The Ambassador in Great Britain ( Davis ) to the Secretary of State
[Received 8.41 p.m.]
3098. Your number 5970.12 Before renewing discussion matter with Foreign Office would like to have if possible further information touching our attitude.
Have no answer to my number 3039.13 Since our despatch have letter from Curzon copy of which is en route to you by mail, insisting that his interview with House was on Balfour’s advice and for sole purpose of communicating the exchange of ratifications he was negotiating with Persia. Upon this House observes that he has no reason to doubt Curzon’s memory but there was no discussion [of] details, and conversation was so casual as to leave no impression as to what agreement was to be. This phase of matter perhaps unimportant except as showing Curzon’s desire to escape from charge of secrecy.
Supplementing my number 307714 reporting Curzon’s speech, the text of which is also en route, Curzon went on to declare that there was no claim of right to revise existing customs treaties with third powers or to create a monopoly or claim exclusive rights in development of country. He denied application of any pressure upon Persia in negotiations and promised support to Persian delegates should they wish to raise before Paris Conference claims to reparation by belligerents for ratification [violation?] of frontiers.

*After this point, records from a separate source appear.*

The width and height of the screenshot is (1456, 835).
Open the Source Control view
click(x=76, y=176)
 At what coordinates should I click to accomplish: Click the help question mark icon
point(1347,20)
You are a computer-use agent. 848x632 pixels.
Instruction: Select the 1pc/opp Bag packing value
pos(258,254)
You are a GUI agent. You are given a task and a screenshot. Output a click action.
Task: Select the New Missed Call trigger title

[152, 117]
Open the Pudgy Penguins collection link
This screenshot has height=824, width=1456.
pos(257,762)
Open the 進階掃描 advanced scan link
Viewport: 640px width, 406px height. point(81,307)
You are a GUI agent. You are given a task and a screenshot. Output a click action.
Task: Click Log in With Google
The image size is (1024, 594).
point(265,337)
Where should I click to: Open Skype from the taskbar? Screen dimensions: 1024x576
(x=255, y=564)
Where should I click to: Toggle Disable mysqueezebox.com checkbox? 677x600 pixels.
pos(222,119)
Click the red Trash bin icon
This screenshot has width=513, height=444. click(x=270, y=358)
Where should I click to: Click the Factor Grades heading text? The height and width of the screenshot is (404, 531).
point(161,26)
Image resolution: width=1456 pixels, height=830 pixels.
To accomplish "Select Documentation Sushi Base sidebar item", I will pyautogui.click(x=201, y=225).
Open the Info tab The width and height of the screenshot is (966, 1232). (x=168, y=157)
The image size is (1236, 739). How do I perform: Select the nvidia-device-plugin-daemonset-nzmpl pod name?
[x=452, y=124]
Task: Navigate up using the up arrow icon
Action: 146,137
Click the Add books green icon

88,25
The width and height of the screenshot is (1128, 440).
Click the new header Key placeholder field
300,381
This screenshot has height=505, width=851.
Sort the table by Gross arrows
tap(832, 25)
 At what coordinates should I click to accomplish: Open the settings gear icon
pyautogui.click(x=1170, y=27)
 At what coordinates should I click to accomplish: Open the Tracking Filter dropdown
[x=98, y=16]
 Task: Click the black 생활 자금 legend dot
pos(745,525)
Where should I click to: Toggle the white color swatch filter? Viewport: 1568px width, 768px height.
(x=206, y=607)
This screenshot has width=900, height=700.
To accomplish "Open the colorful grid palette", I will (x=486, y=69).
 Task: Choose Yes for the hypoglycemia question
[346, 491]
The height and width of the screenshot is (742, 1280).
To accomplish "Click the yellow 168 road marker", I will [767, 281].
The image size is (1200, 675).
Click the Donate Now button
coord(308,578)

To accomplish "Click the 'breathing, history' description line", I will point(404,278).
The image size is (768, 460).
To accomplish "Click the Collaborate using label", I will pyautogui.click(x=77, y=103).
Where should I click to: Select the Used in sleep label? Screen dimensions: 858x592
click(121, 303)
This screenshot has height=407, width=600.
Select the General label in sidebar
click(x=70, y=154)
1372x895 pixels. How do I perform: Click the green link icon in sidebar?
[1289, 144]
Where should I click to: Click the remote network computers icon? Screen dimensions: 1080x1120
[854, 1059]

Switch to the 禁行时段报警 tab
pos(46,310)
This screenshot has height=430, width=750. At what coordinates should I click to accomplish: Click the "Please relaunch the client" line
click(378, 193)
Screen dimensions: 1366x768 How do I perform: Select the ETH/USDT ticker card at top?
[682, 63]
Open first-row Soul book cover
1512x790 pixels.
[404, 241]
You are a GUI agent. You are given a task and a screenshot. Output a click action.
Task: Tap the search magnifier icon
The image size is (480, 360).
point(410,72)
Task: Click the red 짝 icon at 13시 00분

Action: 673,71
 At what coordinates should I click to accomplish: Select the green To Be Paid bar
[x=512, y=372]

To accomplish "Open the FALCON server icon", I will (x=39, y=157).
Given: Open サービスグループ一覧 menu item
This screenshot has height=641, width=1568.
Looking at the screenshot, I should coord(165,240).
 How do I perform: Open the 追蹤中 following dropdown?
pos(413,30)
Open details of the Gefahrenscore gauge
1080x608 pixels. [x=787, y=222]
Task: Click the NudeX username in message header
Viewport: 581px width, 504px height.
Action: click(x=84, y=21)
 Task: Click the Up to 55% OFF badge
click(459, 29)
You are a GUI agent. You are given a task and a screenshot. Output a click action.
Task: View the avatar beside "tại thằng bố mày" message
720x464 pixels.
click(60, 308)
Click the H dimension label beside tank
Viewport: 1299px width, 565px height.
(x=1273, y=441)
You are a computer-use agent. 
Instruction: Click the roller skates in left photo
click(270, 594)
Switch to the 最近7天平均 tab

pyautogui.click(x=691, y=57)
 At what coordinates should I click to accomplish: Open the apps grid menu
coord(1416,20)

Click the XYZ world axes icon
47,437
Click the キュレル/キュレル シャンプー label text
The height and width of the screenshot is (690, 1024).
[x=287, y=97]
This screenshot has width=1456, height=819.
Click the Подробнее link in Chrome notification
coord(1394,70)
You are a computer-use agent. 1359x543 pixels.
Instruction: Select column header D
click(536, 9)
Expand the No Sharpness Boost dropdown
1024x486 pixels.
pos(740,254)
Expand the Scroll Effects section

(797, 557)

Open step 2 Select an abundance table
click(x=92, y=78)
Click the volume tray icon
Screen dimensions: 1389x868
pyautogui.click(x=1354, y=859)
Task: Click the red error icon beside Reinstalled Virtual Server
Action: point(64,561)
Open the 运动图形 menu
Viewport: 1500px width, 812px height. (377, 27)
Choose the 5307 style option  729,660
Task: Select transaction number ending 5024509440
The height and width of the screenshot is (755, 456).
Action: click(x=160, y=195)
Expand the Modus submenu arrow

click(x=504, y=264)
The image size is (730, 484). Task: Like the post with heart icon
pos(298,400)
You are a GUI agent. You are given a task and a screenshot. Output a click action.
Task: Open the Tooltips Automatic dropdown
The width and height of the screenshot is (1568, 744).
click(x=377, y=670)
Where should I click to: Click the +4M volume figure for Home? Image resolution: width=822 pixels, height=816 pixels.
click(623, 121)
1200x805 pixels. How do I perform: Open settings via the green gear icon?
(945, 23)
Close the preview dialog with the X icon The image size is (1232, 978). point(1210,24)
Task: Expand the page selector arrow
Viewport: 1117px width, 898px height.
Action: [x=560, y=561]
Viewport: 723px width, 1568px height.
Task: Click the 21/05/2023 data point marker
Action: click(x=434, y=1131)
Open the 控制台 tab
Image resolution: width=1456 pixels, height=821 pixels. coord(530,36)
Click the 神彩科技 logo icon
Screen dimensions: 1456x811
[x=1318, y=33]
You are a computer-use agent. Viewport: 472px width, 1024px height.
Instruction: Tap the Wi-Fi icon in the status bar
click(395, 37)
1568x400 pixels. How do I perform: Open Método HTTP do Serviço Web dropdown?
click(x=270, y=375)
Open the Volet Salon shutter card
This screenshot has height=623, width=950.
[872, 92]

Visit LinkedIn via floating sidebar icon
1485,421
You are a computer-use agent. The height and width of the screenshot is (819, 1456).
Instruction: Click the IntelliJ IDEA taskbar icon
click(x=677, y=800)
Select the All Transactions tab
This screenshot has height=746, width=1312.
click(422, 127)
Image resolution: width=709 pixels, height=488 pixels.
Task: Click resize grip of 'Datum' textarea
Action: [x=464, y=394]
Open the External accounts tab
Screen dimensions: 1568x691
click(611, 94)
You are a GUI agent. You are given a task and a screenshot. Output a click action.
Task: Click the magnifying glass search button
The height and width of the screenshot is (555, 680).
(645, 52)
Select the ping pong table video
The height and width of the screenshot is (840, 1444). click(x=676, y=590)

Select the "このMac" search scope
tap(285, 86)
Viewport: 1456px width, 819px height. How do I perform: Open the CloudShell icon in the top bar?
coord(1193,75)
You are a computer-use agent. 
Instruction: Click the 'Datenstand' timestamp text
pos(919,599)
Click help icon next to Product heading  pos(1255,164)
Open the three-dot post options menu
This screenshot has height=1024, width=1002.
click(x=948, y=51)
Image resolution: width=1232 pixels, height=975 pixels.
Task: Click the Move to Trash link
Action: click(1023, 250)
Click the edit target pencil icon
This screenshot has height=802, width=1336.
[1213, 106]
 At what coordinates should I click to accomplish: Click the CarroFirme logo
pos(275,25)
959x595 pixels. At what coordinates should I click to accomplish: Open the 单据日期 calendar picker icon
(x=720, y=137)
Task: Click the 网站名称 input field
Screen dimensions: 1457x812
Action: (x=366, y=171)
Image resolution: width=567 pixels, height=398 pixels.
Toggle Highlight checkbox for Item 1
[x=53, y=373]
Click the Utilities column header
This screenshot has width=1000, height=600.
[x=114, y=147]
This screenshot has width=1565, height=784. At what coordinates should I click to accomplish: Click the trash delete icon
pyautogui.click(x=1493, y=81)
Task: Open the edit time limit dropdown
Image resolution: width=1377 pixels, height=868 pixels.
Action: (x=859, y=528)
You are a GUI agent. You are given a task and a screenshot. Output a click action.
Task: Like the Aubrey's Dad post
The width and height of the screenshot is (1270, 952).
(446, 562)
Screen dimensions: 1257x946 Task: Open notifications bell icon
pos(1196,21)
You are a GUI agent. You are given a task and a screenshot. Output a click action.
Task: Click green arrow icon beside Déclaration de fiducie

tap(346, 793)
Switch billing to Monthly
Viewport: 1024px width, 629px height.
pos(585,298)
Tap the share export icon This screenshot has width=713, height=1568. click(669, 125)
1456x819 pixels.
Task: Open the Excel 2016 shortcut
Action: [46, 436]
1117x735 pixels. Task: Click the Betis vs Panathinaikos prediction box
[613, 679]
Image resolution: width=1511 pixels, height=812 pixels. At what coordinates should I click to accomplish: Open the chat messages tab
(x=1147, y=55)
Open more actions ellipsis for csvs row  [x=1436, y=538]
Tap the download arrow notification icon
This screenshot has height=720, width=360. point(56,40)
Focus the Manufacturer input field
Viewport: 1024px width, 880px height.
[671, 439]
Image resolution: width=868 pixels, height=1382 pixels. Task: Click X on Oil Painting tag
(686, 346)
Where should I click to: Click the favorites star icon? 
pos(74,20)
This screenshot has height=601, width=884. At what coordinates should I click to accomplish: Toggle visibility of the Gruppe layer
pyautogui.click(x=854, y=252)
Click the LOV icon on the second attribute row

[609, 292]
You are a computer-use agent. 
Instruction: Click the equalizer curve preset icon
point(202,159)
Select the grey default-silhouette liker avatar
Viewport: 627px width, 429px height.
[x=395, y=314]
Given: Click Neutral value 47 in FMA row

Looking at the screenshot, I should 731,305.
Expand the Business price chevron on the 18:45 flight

It is of course impossible to challenge the sincerity of these professions which must be proved by the evidence. Assuming sincerity do they meet our objection to treaty. Do our objections go to substance of treaty or to time and manner of its negotiation. The [Page 714] treaty being an accomplished fact is our attitude one of active protest or mere refusal to take any steps signifying approval. In either case it seems essential that I be informed what instructions have been issued to Teheran on the subject.